Football Nerd Weekly Ramblings- Pep and City lay down a marker while Jose’s aura of invincibility takes another knock.

In the first meeting between Pep Guardiola and Jose Mourinho in the Premier League, it was the Catalan super coach that drew first blood. For the first 40 minutes of the game at Old Trafford Pep and his team gave us a glimpse into the future of English football; demonstrating the complete embodiment of his football philosophy based around: possession of the ball, constant movement, incisive passing and relentless probing in attack and high tempo pressing to recover possession on those rare occasions that it is lost. City found themselves 2-0 up after 36 minutes with their equally expensively assembled cross-city rivals seemingly unable to get even the slightest foothold in the game. The almost inevitable goalkeeping clanger from Joe Hart’s replacement Claudio Bravo allowed United to pull one back and the changes at half-time, ingloriously hauling off the woeful duo of Mkhitaryan and Lingard replacing them with Rashford and Herrera at least allowed Mourinho’s side to make more of a fist of things in the second half.

Despite a false start to their Champions League campaign, a pre-match deluge forcing the postponement of their opening game by 24 hours, City carried on where they had left off in the Manchester derby, swatting aside Borussia Mönchengladbach 4-0 in another ominous looking performance. Perhaps the most frightening thing for United and indeed the rest of the Premier League is that Guardiola has only been working with these players for 5 or 6 weeks but already it looks like he might be moulding another side that could dominate at home and abroad. City’s result alongside Barca’s 7-0 demolition of Celtic has led many to suggest that Group C is already over.

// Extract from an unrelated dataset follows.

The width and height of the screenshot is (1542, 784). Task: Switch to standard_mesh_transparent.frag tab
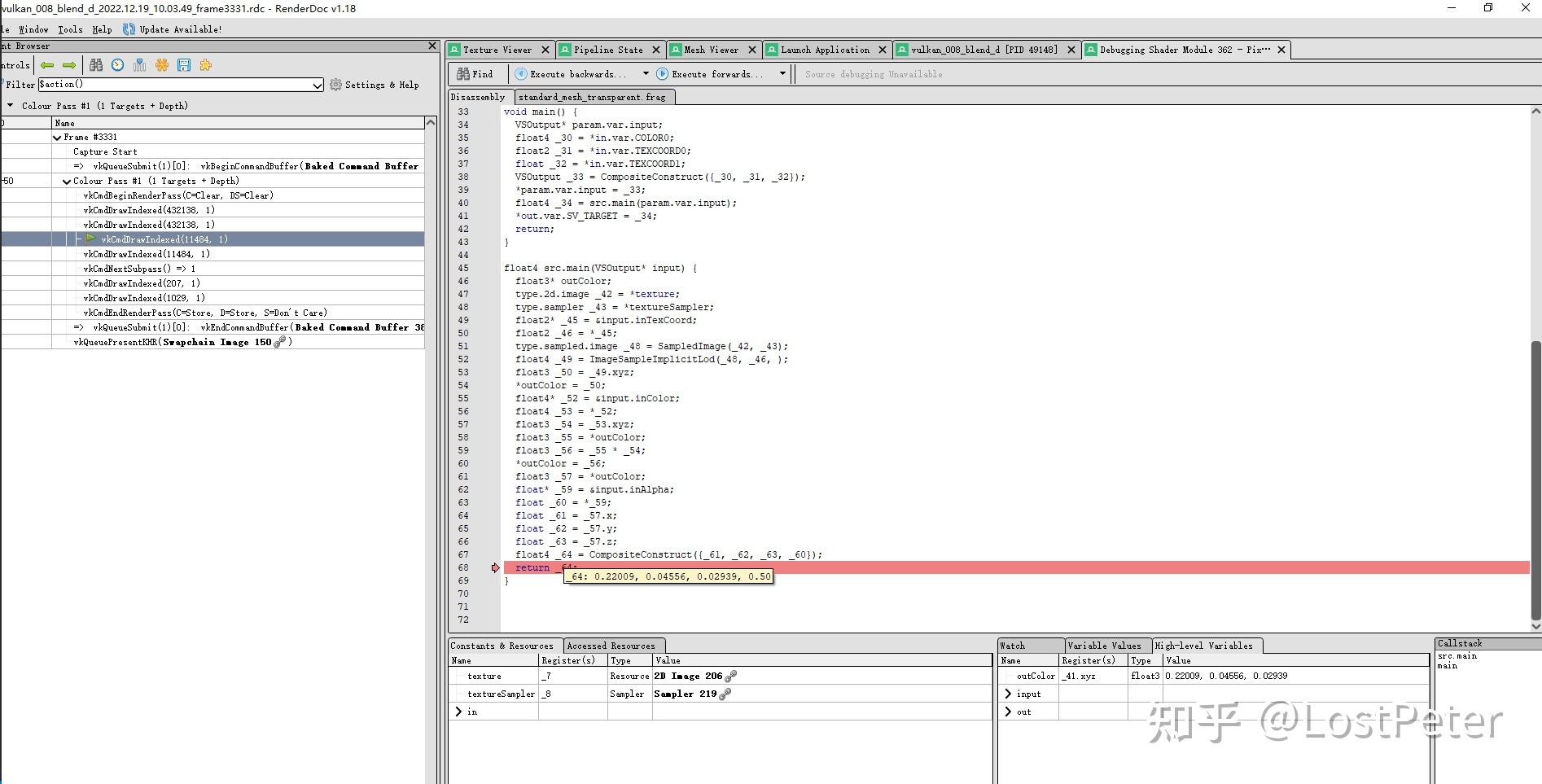click(x=592, y=97)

Arsenal produced a mirror-image performance and result from their usual Champions League modus operandi, instead of managing to lose a game they should win; this time they got a result that their performance didn’t really justify, grabbing a draw away at PSG through a late equalizer by Alexis, although in truth Cavani’s awful finishing and some good saves from Ospina were the only reason they were still in the game at that point.

Tottenham lost their opening Champions League game which they had to play at Wembley due to capacity restrictions brought about by the redevelopment of White Hart Lane; they will be hoping desperately that playing at the National Stadium won’t continually serve to inspire visiting teams as it seemed to do when their North London rivals hosted Champions League games there in the late 90’s.

While many Leicester fans might feel slightly disappointed that their maiden Champions League adventure doesn’t yet include any of the glamour names of European football, their 3-0 win in Bruges will have more than suggested that they might start to dream about progression to the last 16 and possibly even beyond if they can top the group.

If Jose Mourinho was looking for a response from his players after the defeat in the Manchester derby in their Europa League trip to De Kuip on Thursday night, he was left frustrated once more. He will point to the 8 changes he made and as he stated in the post-match interview that some of his players were playing ‘their first minutes of the season’ compared to opposition who have, for the most part, played every game so far; yet a side containing players of the reputation and stature of De Gea, Smalling, Bailly, Herrera, Martial, Pogba etc, with Ibrahimovic on the bench, should have had more than enough to see off their infamously perennially cash-strapped opponents. Perhaps of even greater concern was that the United manager once again questioned the attitude of his players suggesting, ‘In the first half we did not have an especially ambitious attitude,’ while it is way too early to suggest that things are going wrong, after 2 straight defeats and what was in actual fact Mourinho’s 13th defeat in his last 31 games as manager; it is clear that they need a win at Watford on Sunday in order to (re)convince people that everything is very much on track.

2 thoughts on “Football Nerd Weekly Ramblings- Pep and City lay down a marker while Jose’s aura of invincibility takes another knock.

  1. I think unfortunately for non-United fans this run of poor form will be temporary and they will inevitably start to win matches again. I would echo the thoughts expressed by Matt Law and co on Sky Sports’ Sunday Supplement show yesterday, in that it feels like United are a collection of individual players rather than a balanced and structured side. Recently they have tended to buy big name players rather than players to fit into a team structure. Unusually for a Mourinho team there seems to be a lack of a cohesive system to the team and players being forced to play in positions that are not their best; Pogba and Mkhitaryan specifically. It is very much a similar problem to the England national team in that opting to keep Rooney in the side means that some of the best players are left out or forced to play in positions that they are not best suited to. As with England dropping Rooney might be the way to better balance the team.